Prompt A =
In the passage on barriers to environmental adaptation in rural Alaska, what example does it give of a barrier to accessing federal funds?
Prompt B =
What is the Spanish translation of this sentence from the passage on barriers to environmental adaptation in rural Alaska: "The friction of working collaboratively across a vast geographic and cultural distance, from rural Alaska to Washington, D.C., underpins the feeling of disenfranchisement in village communities."?

-- Begin Page --

Some of the most frequently cited barriers to environmental adaptation include (1) the high cost of construction in rural Alaska, where the estimated of relocating a single village exceeds US$100 million in many instances (US Army Corps of Engineers, Alaska District 2006); (2) a lack of funding allocated to Alaska Native communities by government entities relative to the need for infrastructure development; (3) poor coordination between a multitude of federal agencies with overlapping mandates; and (4) barriers to accessing federal funds, e.g., through cost matching requirements.

These are policy issues. But behind these hurdles is a historical and cultural backdrop of fraught engagement that creates chronic obstacles to Alaska Native governments partnering with federal agencies with the capacity to fund infrastructure-scale projects. The friction of working collaboratively across a vast geographic and cultural distance, from rural Alaska to Washington, D.C., underpins the feeling of disenfranchisement in village communities. This leads to poor engagement and coordination, undermining service delivery and disparaging the “trust responsibility” (Case and Voluck 2002) that the federal government has with Alaska Native communities.

-- End Page --
-- Begin Excerpted data --

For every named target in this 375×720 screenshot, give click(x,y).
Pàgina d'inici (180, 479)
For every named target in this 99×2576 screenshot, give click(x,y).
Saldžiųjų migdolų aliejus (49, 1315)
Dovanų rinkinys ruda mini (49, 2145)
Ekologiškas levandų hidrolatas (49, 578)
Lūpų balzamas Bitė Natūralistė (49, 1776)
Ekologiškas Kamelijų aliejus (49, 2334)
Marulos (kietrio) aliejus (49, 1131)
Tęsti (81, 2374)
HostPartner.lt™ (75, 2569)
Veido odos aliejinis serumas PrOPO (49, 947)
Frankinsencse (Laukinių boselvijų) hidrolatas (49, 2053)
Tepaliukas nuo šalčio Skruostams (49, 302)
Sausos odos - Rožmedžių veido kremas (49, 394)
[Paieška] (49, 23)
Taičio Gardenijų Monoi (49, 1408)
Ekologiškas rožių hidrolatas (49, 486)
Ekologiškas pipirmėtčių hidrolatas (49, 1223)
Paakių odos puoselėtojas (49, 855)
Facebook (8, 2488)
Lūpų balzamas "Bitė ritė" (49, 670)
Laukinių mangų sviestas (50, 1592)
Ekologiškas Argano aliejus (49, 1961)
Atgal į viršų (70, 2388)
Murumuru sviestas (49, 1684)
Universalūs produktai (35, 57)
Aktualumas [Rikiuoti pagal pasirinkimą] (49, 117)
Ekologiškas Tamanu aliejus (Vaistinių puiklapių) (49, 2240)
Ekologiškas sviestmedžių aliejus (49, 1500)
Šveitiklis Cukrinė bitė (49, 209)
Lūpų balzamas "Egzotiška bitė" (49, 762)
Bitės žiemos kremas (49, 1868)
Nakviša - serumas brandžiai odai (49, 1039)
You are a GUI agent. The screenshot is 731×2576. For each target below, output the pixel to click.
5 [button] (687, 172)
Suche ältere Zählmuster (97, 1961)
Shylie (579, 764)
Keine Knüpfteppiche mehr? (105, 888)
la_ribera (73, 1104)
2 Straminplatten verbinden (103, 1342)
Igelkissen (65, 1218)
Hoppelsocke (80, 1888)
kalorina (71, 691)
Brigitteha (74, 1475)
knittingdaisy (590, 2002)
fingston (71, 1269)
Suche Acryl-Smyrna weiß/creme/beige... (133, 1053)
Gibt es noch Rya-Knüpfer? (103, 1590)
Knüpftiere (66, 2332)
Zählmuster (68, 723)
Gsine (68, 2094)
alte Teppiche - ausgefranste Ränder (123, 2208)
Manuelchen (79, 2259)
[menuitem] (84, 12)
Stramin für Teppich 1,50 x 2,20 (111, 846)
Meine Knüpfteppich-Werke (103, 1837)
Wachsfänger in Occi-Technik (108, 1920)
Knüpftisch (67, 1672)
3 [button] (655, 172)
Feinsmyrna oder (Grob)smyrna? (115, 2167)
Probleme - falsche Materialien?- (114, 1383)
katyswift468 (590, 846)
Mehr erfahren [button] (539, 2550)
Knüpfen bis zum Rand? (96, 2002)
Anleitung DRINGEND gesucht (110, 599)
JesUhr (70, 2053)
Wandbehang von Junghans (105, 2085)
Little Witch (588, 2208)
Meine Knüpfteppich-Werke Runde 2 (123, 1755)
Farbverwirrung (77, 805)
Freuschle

-- End Excerpted data --

Task solution A =
Cost matching requirements.

Task solution B =
La fricción de trabajar de manera colaborativa a través de una vasta distancia geográfica y cultural, desde la Alaska rural hasta Washington, D.C., sustenta el sentimiento de privación de derechos en las comunidades de las aldeas.